Terms and usage of the resource isolation feature of StarRocks - E-MapReduce

This topic describes the resource isolation feature of StarRocks and describes the terms and usage of this feature.

Limits

The resource isolation feature is available for E-MapReduce (EMR) clusters of V5.7.0 or a later minor version.

Feature overview

The resource isolation feature isolates resources for queries performed in a cluster by different tenants. This reduces resource consumption in data queries and improves resource utilization in the cluster.

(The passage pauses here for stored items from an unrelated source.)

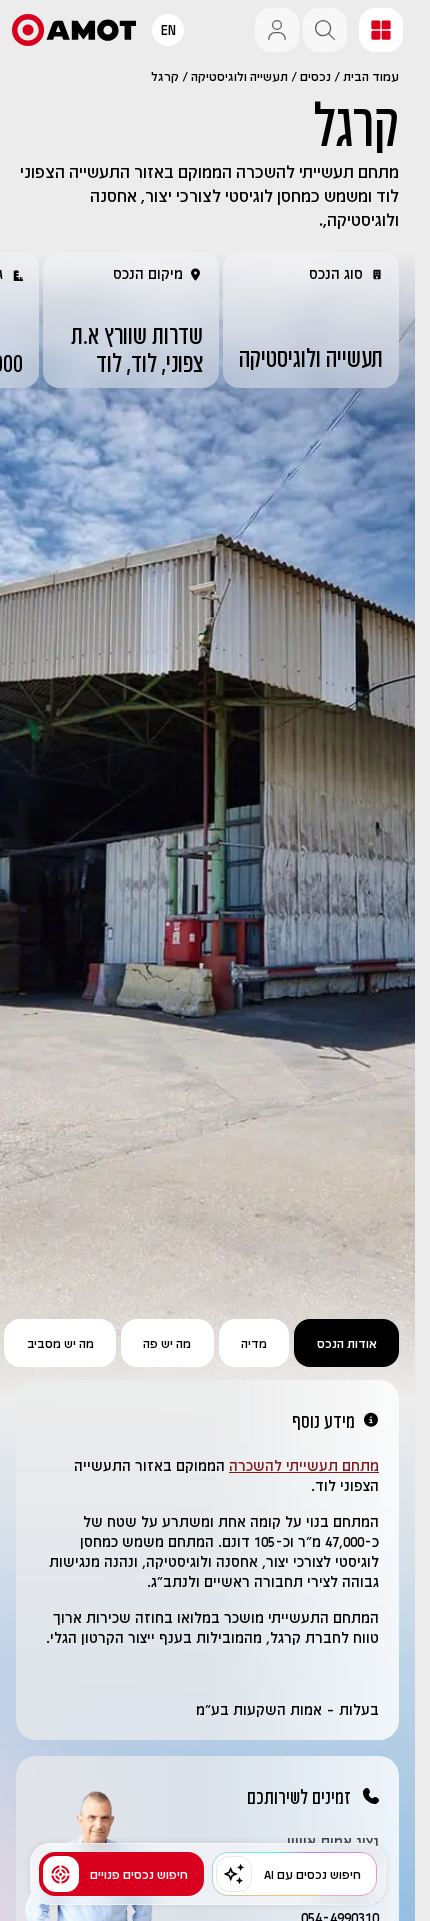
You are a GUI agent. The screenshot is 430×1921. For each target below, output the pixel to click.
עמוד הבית (371, 76)
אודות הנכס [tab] (347, 1343)
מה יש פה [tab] (167, 1343)
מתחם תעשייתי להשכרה (304, 1465)
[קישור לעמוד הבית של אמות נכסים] (74, 30)
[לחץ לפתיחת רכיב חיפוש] (325, 30)
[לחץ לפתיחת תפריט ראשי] (381, 30)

When you start a data query job, StarRocks selects a classifier for the job based on the job information. The classifier that is most suitable for the job is selected and the resource group to which the classifier belongs provides resources for the job.

Terms

resource group

A resource group is allocated a specific number of CPU resources and memory resources from a backend node. A resource group can be associated with one or more classifiers. To calculate the number of resources allocated to a resource group, take note of the following parameters:

cpu_core_limit: the proportion of the number of CPU cores allocated to a resource group to the total number of CPU cores on the backend node. The value is a positive integer. StarRocks specifies the time periods during which CPU resources in execution threads and I/O threads can be used in each resource group based on the value of the cpu_core_limit parameter.
For example, an Elastic Compute Service (ECS) instance with a 16-core CPU supports the following resource groups: r1, r2, and r3. The values of the cpu_core_limit parameter for the preceding resource groups are 2, 6, and 8. In this case, the number of CPU cores allocated to each of the resource groups can be calculated based on the following formulas: Number of CPU cores of the backend node × (2/16), Number of CPU cores of the backend node × (6/16), and Number of CPU cores of the backend node × (8/16). If resources are available, rg1 and rg2 have loads, and rg3 has no requests, the number of CPU cores allocated to rg1 and rg2 can be calculated based on the following formulas: Number of CPU cores of the backend node × (2/8) and Number of CPU cores of the backend node × (6/8).
mem_limit: the upper limit of memory resources for data queries from the backend node, which is the maximum value of the query_pool parameter. Valid values: 0.0 to 1.0.
For information about how to view the value of the query_pool parameter, see Manage memory resources.

classifier

A classifier is used to match a data query job. The classifier that is most suitable for the job is selected and the resource group to which the classifier belongs provides resources for the job. A resource group can be associated with one or more classifiers.
The following parameters must be configured when you select a classifier:
- user: the username.
- role: the role of the user.
- query_type: the query type. Only SELECT queries are supported.
- source_ip: the IP address from which the query is initiated. The value is a CIDR block.
Classifiers and data query jobs are matched based on the following rules:
- The job information meets the conditions of a classifier.
- If the job information meets the conditions of multiple classifiers, StarRocks calculates and compares the matching scores. Only the classifier that has the highest matching score is selected. The matching score is calculated based on the following rules:
  - If the username of the job meets the condition, one point is added to the score.
  - If the role of the user meets the condition, one point is added to the score.
  - If the query type meets the condition, the following points are added to the score: 1 + 1/Value of the query_type parameter of the classifier.
  - If the IP address from which the query is initiated meets the condition, the following points are added to the score: 1 + (32 - cidr_prefix)/64.
Examples:
- If a classifier requires more conditions, the classifier has a higher score.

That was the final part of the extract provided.